Ainda guardo dela uma foto que os anos amareleceram, parece sépia, e nas últimas semanas recebi vários pedidos de amizade na minha página duma rede social que me pareceram perfis falsos, todavia todos apresentavam uma curiosa particularidade, fotos de cactos gigantes. Redobrei de atenção e meti-me à coca, metade deles já os apaguei, eram de gentinha que quase nos mostrando as mamas vai impingindo-nos propostas de créditos tal qual as moscas cagam no écrans dos monitores, porém os restantes não eram dela. Nenhum era dela, de quem de repente me recordei e me merecia toda a consideração deste mundo. Meti-me em campo, fiz telefonemas, visitas, perguntas, montei-me na mota e desloquei-me à aldeia da família mas há muitos anos que deixara de ali viver.

- “Précure” em Estremoz, nas Quintinhas ! 

           Alguém me aconselhou e bem, porque foi lá que dei com uns ciganos que cantam e fazem malabarismos* e que por sorte se lembravam dela, que era meio cigana. Uma velha cartomante aproveitou o ensejo para me extorquir umas moedas lendo-me o passado,

- Morreu no ano em que Guterrez festejou a primeira vitória eleitoral senhor. Morreu bonita, morreu feliz, foi de repente e nunca o esqueceu meu senhor.
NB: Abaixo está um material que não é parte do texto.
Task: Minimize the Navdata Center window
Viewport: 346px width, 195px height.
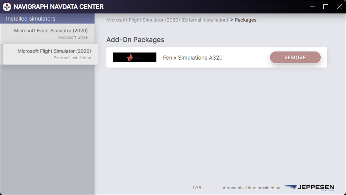Action: (312, 7)
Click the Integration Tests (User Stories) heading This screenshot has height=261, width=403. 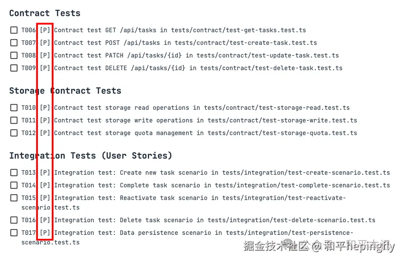(x=90, y=156)
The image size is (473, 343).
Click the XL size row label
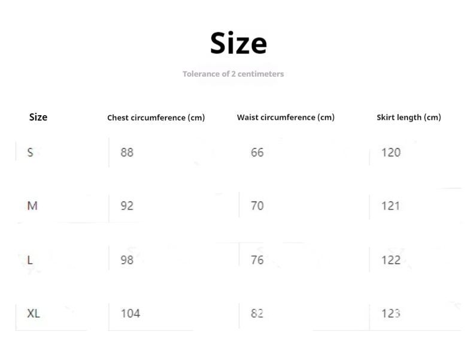pyautogui.click(x=34, y=313)
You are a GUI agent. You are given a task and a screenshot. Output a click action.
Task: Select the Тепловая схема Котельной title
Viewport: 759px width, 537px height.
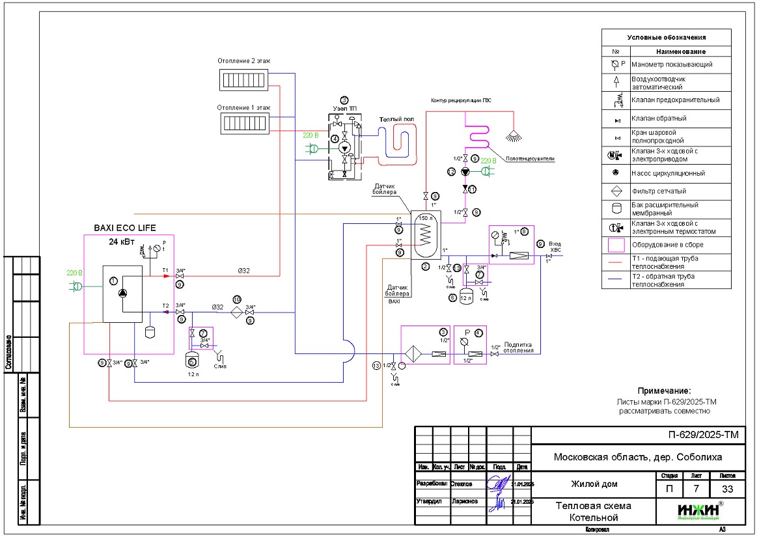coord(592,512)
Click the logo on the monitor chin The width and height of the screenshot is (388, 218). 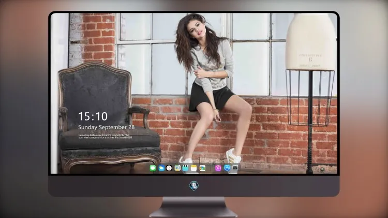(194, 186)
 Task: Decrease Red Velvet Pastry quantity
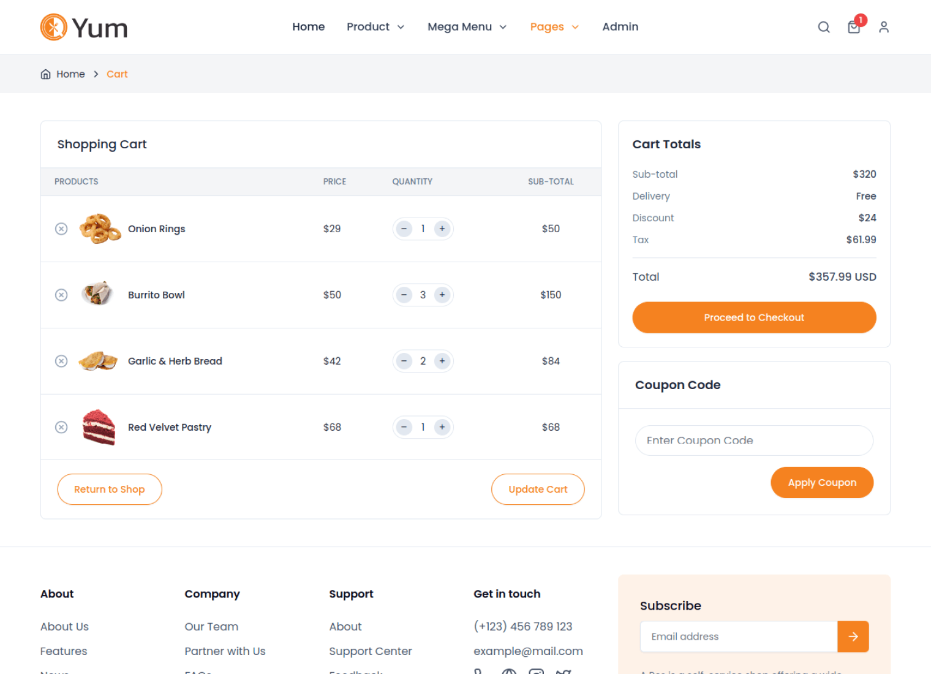point(404,427)
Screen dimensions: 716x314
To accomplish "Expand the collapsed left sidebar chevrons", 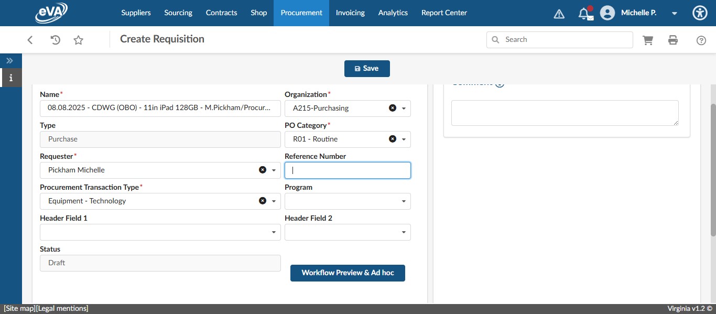I will [9, 60].
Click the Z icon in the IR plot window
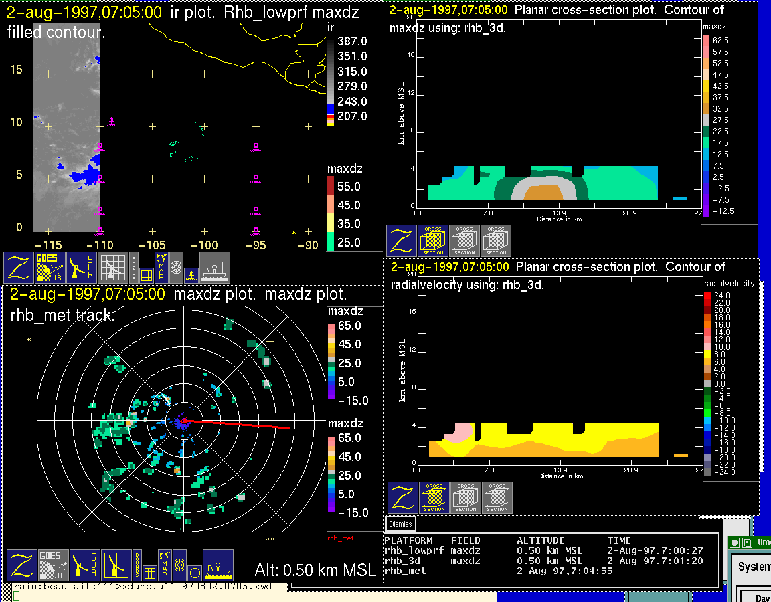 tap(19, 268)
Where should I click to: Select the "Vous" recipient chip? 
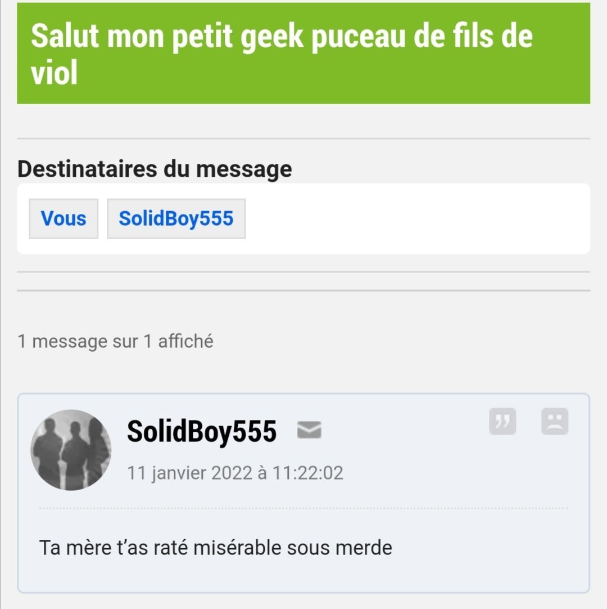point(64,218)
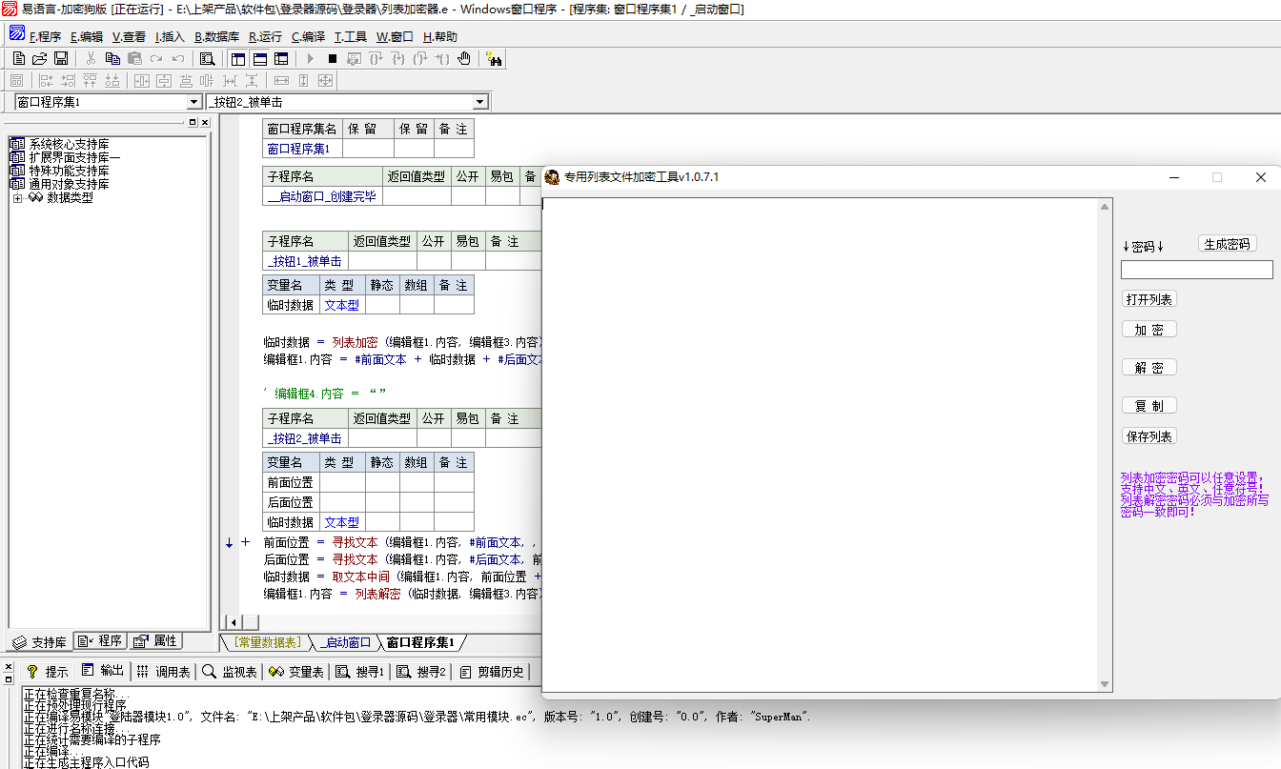Open the 窗口程序集1 dropdown list
Image resolution: width=1281 pixels, height=769 pixels.
194,102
Jesus ! Há mais de vinte anos ! Nem acreditei.

- Se não acredita vá ver os registos, morreu aqui mesmo nesta terra de pedras brancas senhor. Um acidente numa pedreira meu senhor.

Era tarde, voltei no dia seguinte, e depois de uma manhã inteira consultando o velho arquivo de um velho jornal lá dei com a noticia, e a foto, bastante esbatida, de uma grua retirando de um lago formado numa profunda e antiga pedreira o carro cor de mármore em que ela numa noite fatídica caíra à agua. 

              Era curta, nunca se ajeitara com os pedais dos carros aquela Ana.

Paz à sua alma.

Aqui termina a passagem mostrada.